Из россказней Михася Папени, домотканого археолога

В это зловредное лето я, уже защитив свой диплом, нанялся на раскопки в республике Саха. По слухам, в районе вечной мерзлоты отыскалось кой-какое по-настоящему древнее вооружение, в частности, на редкость хорошо сохранившийся кыйах, классический якутский ременный доспех с нанизанными на них железными бляхами, и — что особенно удивляло — непонятно откуда сюда проникший сарматский клинок. Оттого в сии места хлынули орды новых завоевателей. На сей раз довольно мирных, однако же как следует задвинутых на холодной стали всякого рода и вида, а также на доспехах, конном уборе и прочих симпатичных вещах, которых в здешнем краю отродясь было немерено. Якуты — народ воинственный, колдовской и, как вытекает изо всего этого, всегда умел как следует обращаться с железом.

Погода стояла тоже соответственная: жарища градусов под тридцать, аж сосновые стволы вокруг трещали. Мне говорили, что это норма и что рядовой местный житель, прибывая летом или весной в столицу нашей бывшей всеобщей родины, сразу начинает ныть: «И как вы можете существовать в этакой холодрыге?» А зимой, я слыхал, эти местные у себя дома существуют в режиме коротких перебежек — из подъезда в подъезд. Несмотря на шубу, шапку из конского меха и такие же торбаза.

Ну что скажешь? Закалка не та, что в прежние времена.

Среди моих младших сотоварищей, что собирались по вечерам у моего личного костерка, гуляли обычные археологические байки — про богатейшие захоронения, мамонтовые могильники, под завязку набитые драгоценной костью, и, естественно, про алмазы. Причем пари держу: если бы кто-нибудь из них в самом деле натолкнулся на стеклистого вида камешек, по уши заляпанный грязью, то ничего ровным счетом бы не заподозрил. И никто из нас его бы не надоумил — по той простой причине, что это означало бы спешное свертывание вполне многообещающих раскопок.

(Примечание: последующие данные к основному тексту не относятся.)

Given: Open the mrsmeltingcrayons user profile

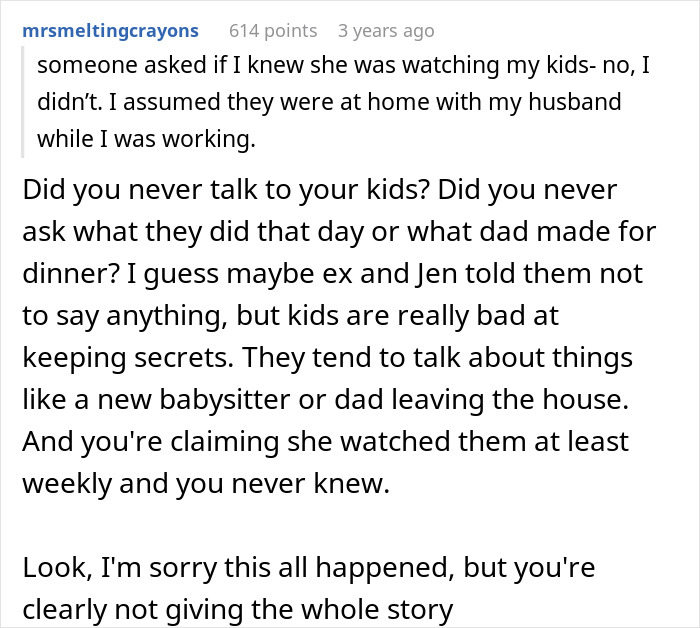Looking at the screenshot, I should pos(109,31).
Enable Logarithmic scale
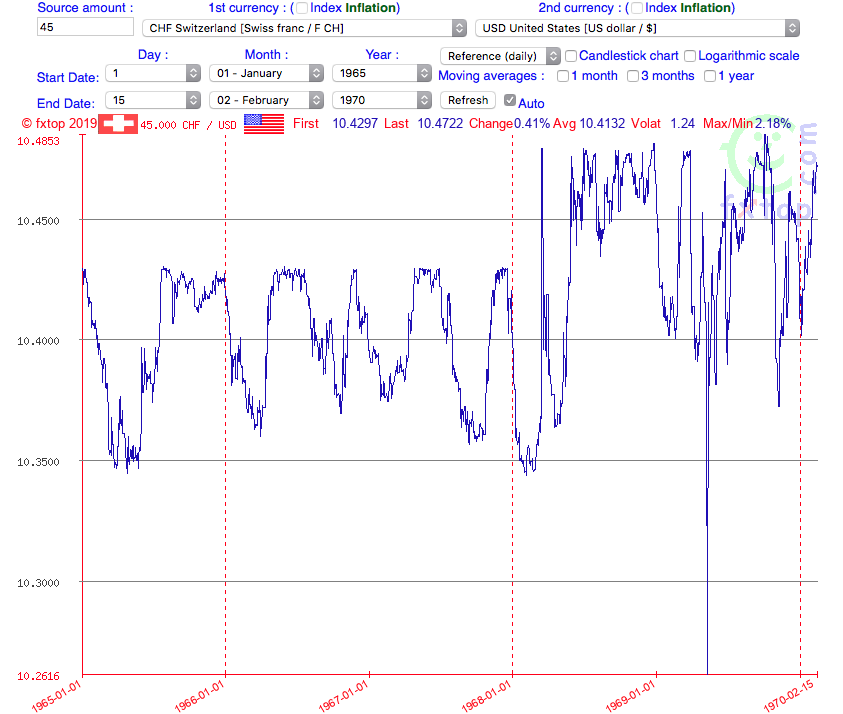The width and height of the screenshot is (843, 714). tap(689, 54)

Пока, правда, мы наталкивались в основном на лошадиные скелеты, да и те местной чингизхановской породы. Кони якутские — это, скажу я вам, нечто: в холке почти как пони, по зиме обрастающие густой шерстью, верткие и злые, как дьявол. Как-то мне пришлось увидеть горстку аборигенов, которые взвихрились нам навстречу из леса: мохнатые всадники в высоких шапках, шубах и торбазах, которые вроде как несли своих мохнатых коников между ног. Должно быть, тут исторический фильм снимали.

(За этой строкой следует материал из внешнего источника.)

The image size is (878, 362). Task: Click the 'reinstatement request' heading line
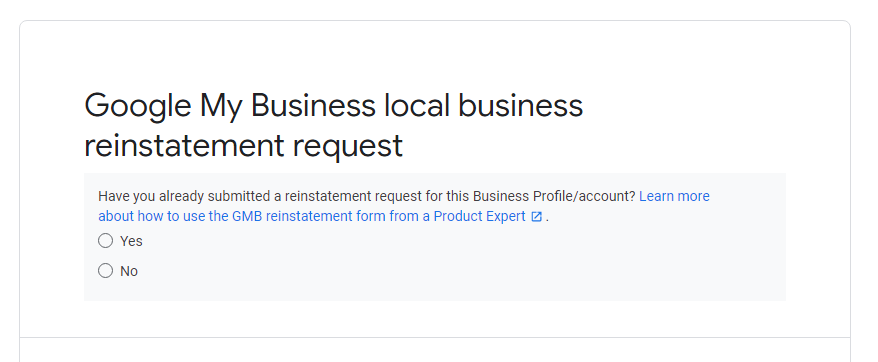tap(244, 146)
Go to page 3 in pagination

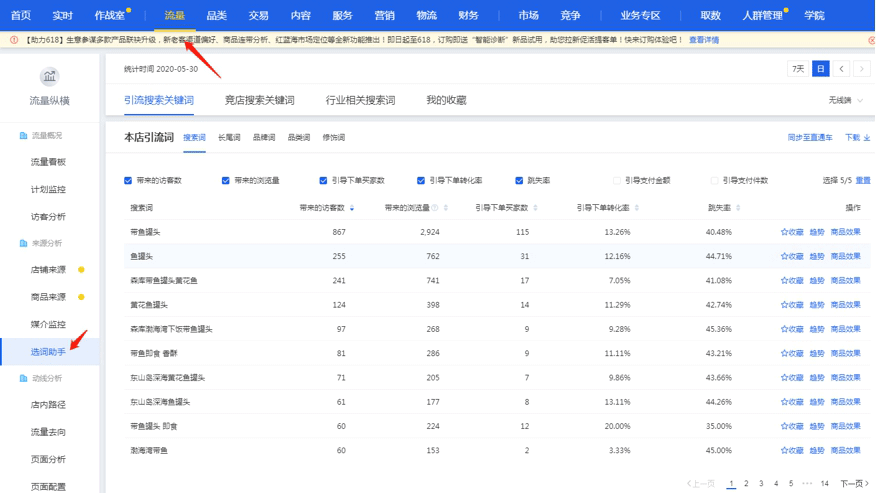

Ну так вот: единственной нашей землекопной и археологической радостью были ископаемые кости и зубы ископаемых лошадок. Один такой, здоровенный и буро-желтый, друзья поднесли мне в подарок за россказни. Ну конечно, это было воровство у государства, но вежливое: не грубый разбой, а тихое умыкание. Поэтому я привязал к зубу веревочку, повесил его на шею — он порядком ее оттянул — и спрятал подальше за пазуху.


Перечитал написанное и подумал: нет, радость моя никогда не ходила одиноко.

Второй была моя Слава.

Высокого, тощего студентика родом из Якутского Государственного университета я приметил в первый же день: длинноносый и кареглазый, прямые черные волосы скручены сзади в хипповый хвост, а спереди спускаются на лоб короткой челкой, на обеих щеках милые ямочки — и веснушки. Такие крупные, каких я за всю жизнь не видел, они растекались по бледной сливочной коже, будто крап по игральной карте, покрывали тонкие руки по самые ногти и вроде бы даже всё тело. И шли ему безумно — так же точно, как розовая улыбка полных губ. Сильный, жилистый, неунывающий, певучий, точно жаворонок по весне. Словом, всем был бы хорош парень, но вот незадача: девушка.

Это выяснилось сразу же, когда мы разожгли совместный костер в лесу, близ берега небольшой местной речки, и рядом с ним, наконец, представились друг другу по всей форме.

— Михась Папеня. Гомель, — протянул я руку.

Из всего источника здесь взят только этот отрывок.